Bear Stearns famously had a sign saying, “We make nothing but money.” And in the end they proved not to be very good at making money, because it was a business that was essentially destroyed by the greed of their own employees. A business that is only there to make money for the shareholders is not going to command much in the way, or anything in that case, in the way of employee loyalty.
So we have to start by recognising that reality is different from the way in which it is widely described. I put it this way: the American business model is not a good description of how the American economy actually functions and isn’t.
So what we’re talking about most of all in this area is, I think, a set of cultural changes, so we’re not going to change it by passing legislation or regulations. As I see it, the British legislation is, and in other European countries as well, is entirely consistent with the kind of view of the corporation which I’ve described.
What we need is to change the rhetoric and that’s a job for people like me who write. It’s a job even more for politicians that frame the terms of public debate.
Yes. I’ve read your book, Obliquity, and I agree with the general analysis. But isn’t a part of the problem, if the aim is to embed corporations more in the social framework, that the stated aim of the corporation, in that sense profit-making, is best achieved through ways that are not really flagged up? Wouldn’t it be better if complementary aims would be clearly communicated, flagged up in a sense, rather than being seen as something that is just happening alongside the stated aims in order to create a trust that is absolutely necessary to really socially embed these corporations?
Yes. I think that is absolutely right. And the way I framed it in that book, and I’ve done this often in talking to people about these issues, is to contrast these two mission statements of ICI from the 1980s and ICI from the 1990s. The one said, “Our aim, our objective, is the responsible application of chemistry and related sciences. And through achieving that aim, we will make money for our shareholders, the community, etc etc.”
And that is actually what they did for 50, 60 years. And with that in mind, they moved from one business to the other gradually over a period of years and were Britain’s leading industrial company.
They then decided to focus on creating shareholder value and within a decade had lost most of the shareholder value with which they started.
So we need to change our thinking about corporations and change how companies are actually communicating. And that should lead to a cultural change that is better suited towards a market economy that is socially embedded?
I think that’s right. I think we have changed the rhetoric rather more than we have changed the reality, but that has created several problems for us. One is that people think they ought to be moving the reality of corporations towards the rhetoric, and that has made the functioning of corporations worse. We are reducing the legitimacy of business activity in the eyes of the population at large.

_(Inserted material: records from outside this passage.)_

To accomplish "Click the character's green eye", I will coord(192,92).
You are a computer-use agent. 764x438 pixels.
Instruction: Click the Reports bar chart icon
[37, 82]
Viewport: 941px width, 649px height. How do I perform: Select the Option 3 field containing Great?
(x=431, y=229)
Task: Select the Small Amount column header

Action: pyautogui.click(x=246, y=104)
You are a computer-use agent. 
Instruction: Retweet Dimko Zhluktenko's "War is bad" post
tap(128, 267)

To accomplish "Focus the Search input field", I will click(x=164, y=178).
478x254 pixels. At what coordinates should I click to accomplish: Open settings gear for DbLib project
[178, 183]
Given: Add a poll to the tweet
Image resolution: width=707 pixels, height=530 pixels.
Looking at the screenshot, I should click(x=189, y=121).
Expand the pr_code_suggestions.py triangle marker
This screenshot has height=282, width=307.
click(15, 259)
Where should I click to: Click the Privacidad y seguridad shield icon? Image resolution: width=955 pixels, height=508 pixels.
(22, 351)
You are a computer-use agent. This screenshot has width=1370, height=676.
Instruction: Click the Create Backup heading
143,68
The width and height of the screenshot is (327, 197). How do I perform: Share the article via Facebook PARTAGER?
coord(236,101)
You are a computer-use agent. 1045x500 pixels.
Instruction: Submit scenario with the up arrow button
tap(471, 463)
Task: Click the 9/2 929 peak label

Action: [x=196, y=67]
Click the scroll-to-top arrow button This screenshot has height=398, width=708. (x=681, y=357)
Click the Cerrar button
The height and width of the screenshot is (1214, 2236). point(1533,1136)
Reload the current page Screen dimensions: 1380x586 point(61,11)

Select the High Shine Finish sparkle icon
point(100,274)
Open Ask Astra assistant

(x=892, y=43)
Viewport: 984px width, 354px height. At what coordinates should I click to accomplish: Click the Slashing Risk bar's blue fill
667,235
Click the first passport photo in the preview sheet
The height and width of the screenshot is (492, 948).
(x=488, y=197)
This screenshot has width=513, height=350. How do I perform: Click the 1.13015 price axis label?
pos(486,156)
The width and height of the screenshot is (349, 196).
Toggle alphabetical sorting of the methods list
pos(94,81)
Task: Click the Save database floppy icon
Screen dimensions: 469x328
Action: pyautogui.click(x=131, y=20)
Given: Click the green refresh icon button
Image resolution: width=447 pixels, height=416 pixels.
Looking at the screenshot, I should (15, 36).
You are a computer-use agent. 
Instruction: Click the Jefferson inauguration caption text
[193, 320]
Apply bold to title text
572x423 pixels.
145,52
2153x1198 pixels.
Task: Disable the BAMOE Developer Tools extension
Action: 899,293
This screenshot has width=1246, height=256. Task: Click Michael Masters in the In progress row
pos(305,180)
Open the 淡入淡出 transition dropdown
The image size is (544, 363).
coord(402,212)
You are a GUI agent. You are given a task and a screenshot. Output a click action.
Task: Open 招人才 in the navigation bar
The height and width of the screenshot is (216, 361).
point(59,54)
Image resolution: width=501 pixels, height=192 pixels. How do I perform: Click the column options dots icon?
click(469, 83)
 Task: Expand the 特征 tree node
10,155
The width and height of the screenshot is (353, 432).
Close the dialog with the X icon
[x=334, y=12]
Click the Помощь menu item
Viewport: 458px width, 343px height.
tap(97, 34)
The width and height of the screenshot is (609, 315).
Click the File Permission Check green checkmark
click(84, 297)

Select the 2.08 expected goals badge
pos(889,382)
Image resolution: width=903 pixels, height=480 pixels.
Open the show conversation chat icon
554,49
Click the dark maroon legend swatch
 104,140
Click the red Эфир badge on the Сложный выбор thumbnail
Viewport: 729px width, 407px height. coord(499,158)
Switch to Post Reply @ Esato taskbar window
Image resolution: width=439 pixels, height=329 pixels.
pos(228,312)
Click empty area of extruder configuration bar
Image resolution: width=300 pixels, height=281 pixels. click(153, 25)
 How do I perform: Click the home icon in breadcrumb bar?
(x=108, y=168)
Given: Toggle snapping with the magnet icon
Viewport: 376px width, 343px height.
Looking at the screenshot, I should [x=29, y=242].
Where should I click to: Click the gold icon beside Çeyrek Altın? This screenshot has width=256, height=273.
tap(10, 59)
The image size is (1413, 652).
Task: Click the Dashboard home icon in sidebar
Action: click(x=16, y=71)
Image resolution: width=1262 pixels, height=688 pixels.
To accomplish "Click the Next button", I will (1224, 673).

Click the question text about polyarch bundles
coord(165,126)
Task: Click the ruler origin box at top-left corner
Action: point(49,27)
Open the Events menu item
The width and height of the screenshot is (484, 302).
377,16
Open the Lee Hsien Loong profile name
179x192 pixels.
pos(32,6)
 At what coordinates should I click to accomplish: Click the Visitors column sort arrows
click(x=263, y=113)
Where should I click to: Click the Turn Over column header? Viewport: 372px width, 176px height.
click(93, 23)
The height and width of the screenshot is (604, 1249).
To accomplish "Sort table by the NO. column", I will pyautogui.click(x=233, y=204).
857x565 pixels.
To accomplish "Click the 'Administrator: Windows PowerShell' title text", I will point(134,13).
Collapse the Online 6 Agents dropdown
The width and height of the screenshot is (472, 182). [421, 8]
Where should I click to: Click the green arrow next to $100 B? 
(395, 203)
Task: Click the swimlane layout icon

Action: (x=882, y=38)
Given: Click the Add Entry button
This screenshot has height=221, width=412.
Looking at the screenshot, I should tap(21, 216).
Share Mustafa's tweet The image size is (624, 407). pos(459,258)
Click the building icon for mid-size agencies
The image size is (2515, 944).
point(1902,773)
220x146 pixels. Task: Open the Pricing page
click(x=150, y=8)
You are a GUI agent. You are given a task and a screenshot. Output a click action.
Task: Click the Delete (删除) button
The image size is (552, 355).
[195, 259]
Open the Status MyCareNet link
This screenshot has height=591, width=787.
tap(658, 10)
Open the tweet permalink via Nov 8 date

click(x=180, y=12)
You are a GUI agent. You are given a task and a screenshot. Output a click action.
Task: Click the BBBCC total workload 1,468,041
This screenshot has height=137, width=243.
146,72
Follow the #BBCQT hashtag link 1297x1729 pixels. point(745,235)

And we’re left the left with this unsatisfactory position where they say either – there are two versions on the European left as I see it at the moment, of how you reconcile yourself to the market economy. One is, you say, “You leave it alone and clear up the mess afterwards.” And the other is, you say, “We can run this better through loads of regulation.”
The truth is, neither of these work. It’s more of a changing the culture or influencing the culture of how it is that business behaves.
All right. So that’s not an easy task but it’s certainly one that the European left and basically all political forces in Europe will have to deal with in years to come. John, thank you very much for joining us today.